A world leader in the field of in vitro diagnostics for over 55 years, bioMérieux provides diagnostic solutions which determine the source of disease and contamination to improve patient health and ensure consumer safety.
In North America we have more than 5,000 team members across 11 sites or subsidiaries, including Salt Lake City-based BioFire Diagnostics and one subsidiary in Montreal, Canada.
Come and join a family-owned global company with a long-term vision, and a human-centered culture as a Quality Manager!
Principal Job Duties and Responsibilities:
- Performs all work in compliance with company policy and within the guidelines of the BioFire Diagnostics, LLC Quality System.
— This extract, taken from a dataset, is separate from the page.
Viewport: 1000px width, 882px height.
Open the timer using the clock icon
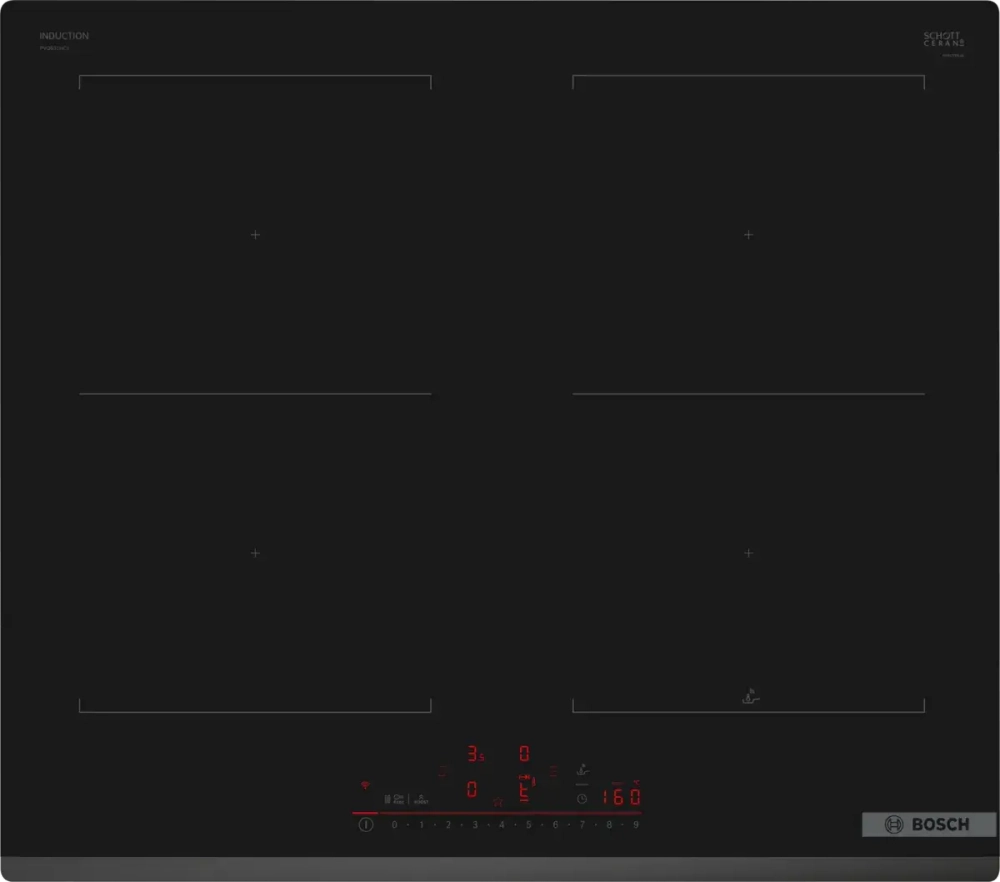pos(581,798)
- Supervisory duties, including: time card review and approval, performance reviews, assist in skills/career development, provide motivating work environment and accurate feedback on performance, recommend/approve merit increases, promotions, hires and terminations.
- Set priorities for workload and delegation of tasks.
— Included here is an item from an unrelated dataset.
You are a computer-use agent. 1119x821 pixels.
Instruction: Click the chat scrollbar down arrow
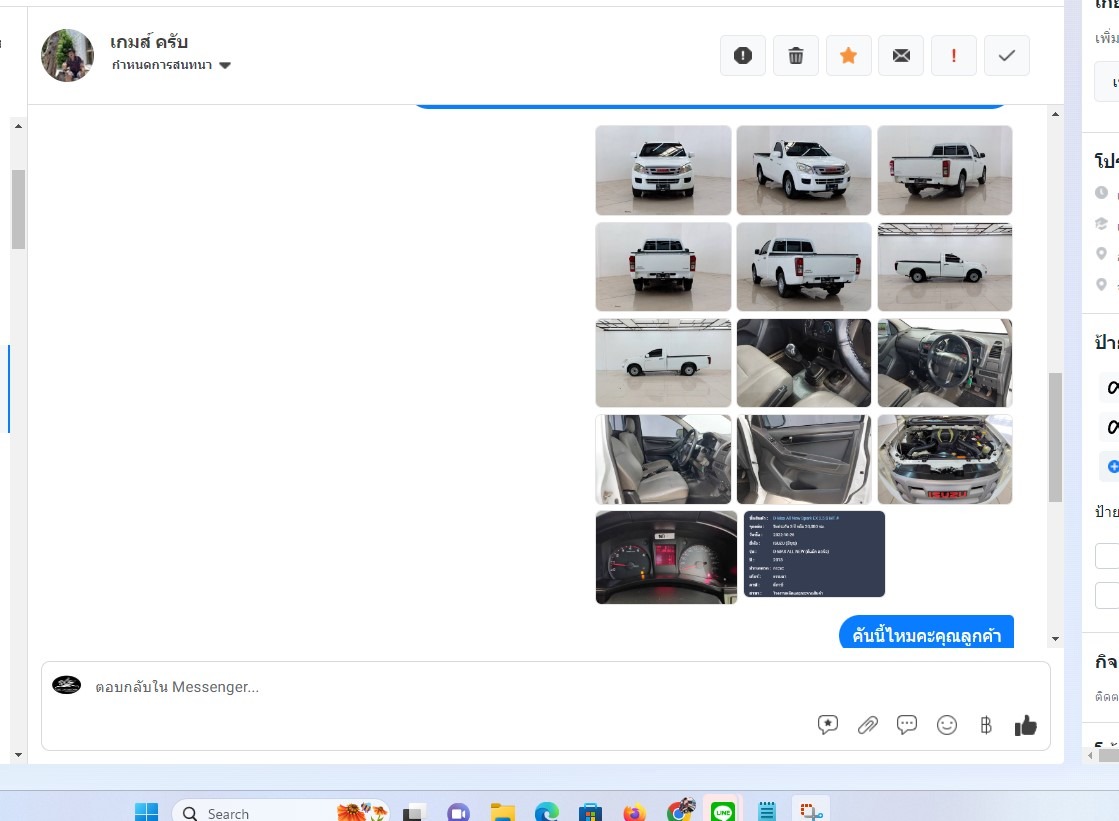1055,639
- Develop, maintain, and report on trends specific activities of their team. Summarize for Sr. Management.
- Appraise performance of employees against job duties, objectives and project.
- Recommend, develop and implement of Quality System policies.
- Monitor, review and track internal customer complaints and work with the Associate Director of Quality Assurance and other key stakeholders in the prompt resolution of significant quality issues.
- Supervise junior managers and supervisors.
- Interface with other department managers to communicate status, priorities and/or problems
- Training and mentoring of specialists, supervisors, and quality engineers on inspection and measurement systems
- Read, understand and interpret material specifications, test procedures, etc. and be able to write procedures in compliance with national and international standards and conventions i.e. Current Good Manufacturing Practices (cGMP's), International Standards Organization (ISO), National Institute of Standards and Technology (NIST), etc.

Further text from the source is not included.